● Data excerpts:
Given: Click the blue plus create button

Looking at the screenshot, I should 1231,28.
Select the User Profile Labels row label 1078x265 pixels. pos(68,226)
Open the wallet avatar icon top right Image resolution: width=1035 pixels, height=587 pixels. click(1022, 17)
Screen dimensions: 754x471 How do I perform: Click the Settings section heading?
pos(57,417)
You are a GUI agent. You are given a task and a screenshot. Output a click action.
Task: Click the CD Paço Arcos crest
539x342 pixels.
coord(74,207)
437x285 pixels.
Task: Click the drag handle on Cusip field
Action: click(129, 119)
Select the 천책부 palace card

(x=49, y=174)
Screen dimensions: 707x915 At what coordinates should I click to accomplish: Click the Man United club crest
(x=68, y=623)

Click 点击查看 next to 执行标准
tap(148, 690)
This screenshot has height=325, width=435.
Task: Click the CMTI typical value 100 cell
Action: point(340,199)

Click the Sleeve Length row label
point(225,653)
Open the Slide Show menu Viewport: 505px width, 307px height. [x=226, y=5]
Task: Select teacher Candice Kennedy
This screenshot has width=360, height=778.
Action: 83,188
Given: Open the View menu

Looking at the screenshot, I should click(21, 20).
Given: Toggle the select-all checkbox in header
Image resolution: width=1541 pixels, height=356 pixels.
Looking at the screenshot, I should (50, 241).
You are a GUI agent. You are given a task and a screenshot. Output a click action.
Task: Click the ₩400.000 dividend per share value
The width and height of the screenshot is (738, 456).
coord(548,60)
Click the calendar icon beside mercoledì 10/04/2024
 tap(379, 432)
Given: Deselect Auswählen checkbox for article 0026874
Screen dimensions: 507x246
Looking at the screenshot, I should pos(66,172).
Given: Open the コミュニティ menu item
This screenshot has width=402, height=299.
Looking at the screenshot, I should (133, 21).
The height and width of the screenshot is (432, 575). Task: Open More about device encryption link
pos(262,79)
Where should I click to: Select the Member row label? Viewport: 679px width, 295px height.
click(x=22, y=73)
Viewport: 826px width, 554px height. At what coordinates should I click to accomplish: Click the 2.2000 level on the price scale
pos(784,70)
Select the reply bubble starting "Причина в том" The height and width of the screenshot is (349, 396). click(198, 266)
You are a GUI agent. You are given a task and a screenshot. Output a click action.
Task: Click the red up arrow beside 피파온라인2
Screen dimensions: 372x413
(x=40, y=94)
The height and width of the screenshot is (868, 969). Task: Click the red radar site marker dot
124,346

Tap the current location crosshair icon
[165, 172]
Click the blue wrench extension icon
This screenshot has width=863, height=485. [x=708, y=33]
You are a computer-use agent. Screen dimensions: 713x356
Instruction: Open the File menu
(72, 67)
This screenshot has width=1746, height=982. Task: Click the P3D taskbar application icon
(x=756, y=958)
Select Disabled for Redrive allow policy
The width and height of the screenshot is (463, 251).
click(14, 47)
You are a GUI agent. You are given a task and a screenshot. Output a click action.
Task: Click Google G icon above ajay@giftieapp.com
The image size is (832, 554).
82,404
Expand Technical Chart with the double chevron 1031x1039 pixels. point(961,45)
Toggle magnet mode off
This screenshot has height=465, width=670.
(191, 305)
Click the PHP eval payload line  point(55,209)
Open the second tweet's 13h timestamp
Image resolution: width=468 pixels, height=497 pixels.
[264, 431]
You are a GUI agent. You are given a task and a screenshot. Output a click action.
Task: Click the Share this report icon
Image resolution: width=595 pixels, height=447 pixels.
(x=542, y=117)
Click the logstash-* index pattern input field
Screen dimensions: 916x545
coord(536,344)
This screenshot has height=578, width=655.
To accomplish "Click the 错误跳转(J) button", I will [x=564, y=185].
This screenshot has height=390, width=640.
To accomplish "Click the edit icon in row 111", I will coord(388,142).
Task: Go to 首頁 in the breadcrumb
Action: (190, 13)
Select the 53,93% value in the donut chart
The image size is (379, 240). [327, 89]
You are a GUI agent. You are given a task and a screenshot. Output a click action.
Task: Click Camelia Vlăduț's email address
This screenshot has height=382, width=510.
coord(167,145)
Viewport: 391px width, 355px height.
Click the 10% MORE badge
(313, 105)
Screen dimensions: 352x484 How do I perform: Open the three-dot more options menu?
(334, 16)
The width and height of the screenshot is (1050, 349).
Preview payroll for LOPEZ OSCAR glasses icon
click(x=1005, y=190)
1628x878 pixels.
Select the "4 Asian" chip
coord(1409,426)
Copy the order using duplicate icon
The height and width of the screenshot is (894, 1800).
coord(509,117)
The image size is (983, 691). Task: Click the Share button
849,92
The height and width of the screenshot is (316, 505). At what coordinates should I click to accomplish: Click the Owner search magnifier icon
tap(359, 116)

● Task details: Repeat the material above verbatim.

● Problem solution:
Given: Click the blue plus create button

Looking at the screenshot, I should 1231,28.
Select the User Profile Labels row label 1078x265 pixels. pos(68,226)
Open the wallet avatar icon top right Image resolution: width=1035 pixels, height=587 pixels. click(1022, 17)
Screen dimensions: 754x471 How do I perform: Click the Settings section heading?
pos(57,417)
You are a GUI agent. You are given a task and a screenshot. Output a click action.
Task: Click the CD Paço Arcos crest
539x342 pixels.
coord(74,207)
437x285 pixels.
Task: Click the drag handle on Cusip field
Action: click(129, 119)
Select the 천책부 palace card

(x=49, y=174)
Screen dimensions: 707x915 At what coordinates should I click to accomplish: Click the Man United club crest
(x=68, y=623)

Click 点击查看 next to 执行标准
tap(148, 690)
This screenshot has height=325, width=435.
Task: Click the CMTI typical value 100 cell
Action: point(340,199)

Click the Sleeve Length row label
point(225,653)
Open the Slide Show menu Viewport: 505px width, 307px height. [x=226, y=5]
Task: Select teacher Candice Kennedy
This screenshot has width=360, height=778.
Action: 83,188
Given: Open the View menu

Looking at the screenshot, I should click(21, 20).
Given: Toggle the select-all checkbox in header
Image resolution: width=1541 pixels, height=356 pixels.
Looking at the screenshot, I should (50, 241).
You are a GUI agent. You are given a task and a screenshot. Output a click action.
Task: Click the ₩400.000 dividend per share value
The width and height of the screenshot is (738, 456).
coord(548,60)
Click the calendar icon beside mercoledì 10/04/2024
 tap(379, 432)
Given: Deselect Auswählen checkbox for article 0026874
Screen dimensions: 507x246
Looking at the screenshot, I should pos(66,172).
Given: Open the コミュニティ menu item
This screenshot has width=402, height=299.
Looking at the screenshot, I should (133, 21).
The height and width of the screenshot is (432, 575). Task: Open More about device encryption link
pos(262,79)
Where should I click to: Select the Member row label? Viewport: 679px width, 295px height.
click(x=22, y=73)
Viewport: 826px width, 554px height. At what coordinates should I click to accomplish: Click the 2.2000 level on the price scale
pos(784,70)
Select the reply bubble starting "Причина в том" The height and width of the screenshot is (349, 396). click(198, 266)
You are a GUI agent. You are given a task and a screenshot. Output a click action.
Task: Click the red up arrow beside 피파온라인2
Screen dimensions: 372x413
(x=40, y=94)
The height and width of the screenshot is (868, 969). Task: Click the red radar site marker dot
124,346

Tap the current location crosshair icon
[165, 172]
Click the blue wrench extension icon
This screenshot has width=863, height=485. [x=708, y=33]
You are a computer-use agent. Screen dimensions: 713x356
Instruction: Open the File menu
(72, 67)
This screenshot has width=1746, height=982. Task: Click the P3D taskbar application icon
(x=756, y=958)
Select Disabled for Redrive allow policy
The width and height of the screenshot is (463, 251).
click(14, 47)
You are a GUI agent. You are given a task and a screenshot. Output a click action.
Task: Click Google G icon above ajay@giftieapp.com
The image size is (832, 554).
82,404
Expand Technical Chart with the double chevron 1031x1039 pixels. point(961,45)
Toggle magnet mode off
This screenshot has height=465, width=670.
(191, 305)
Click the PHP eval payload line  point(55,209)
Open the second tweet's 13h timestamp
Image resolution: width=468 pixels, height=497 pixels.
[264, 431]
You are a GUI agent. You are given a task and a screenshot. Output a click action.
Task: Click the Share this report icon
Image resolution: width=595 pixels, height=447 pixels.
(x=542, y=117)
Click the logstash-* index pattern input field
Screen dimensions: 916x545
coord(536,344)
This screenshot has height=578, width=655.
To accomplish "Click the 错误跳转(J) button", I will [x=564, y=185].
This screenshot has height=390, width=640.
To accomplish "Click the edit icon in row 111", I will coord(388,142).
Task: Go to 首頁 in the breadcrumb
Action: (190, 13)
Select the 53,93% value in the donut chart
The image size is (379, 240). [327, 89]
You are a GUI agent. You are given a task and a screenshot. Output a click action.
Task: Click Camelia Vlăduț's email address
This screenshot has height=382, width=510.
coord(167,145)
Viewport: 391px width, 355px height.
Click the 10% MORE badge
(313, 105)
Screen dimensions: 352x484 How do I perform: Open the three-dot more options menu?
(334, 16)
The width and height of the screenshot is (1050, 349).
Preview payroll for LOPEZ OSCAR glasses icon
click(x=1005, y=190)
1628x878 pixels.
Select the "4 Asian" chip
coord(1409,426)
Copy the order using duplicate icon
The height and width of the screenshot is (894, 1800).
coord(509,117)
The image size is (983, 691). Task: Click the Share button
849,92
The height and width of the screenshot is (316, 505). At what coordinates should I click to accomplish: Click the Owner search magnifier icon
tap(359, 116)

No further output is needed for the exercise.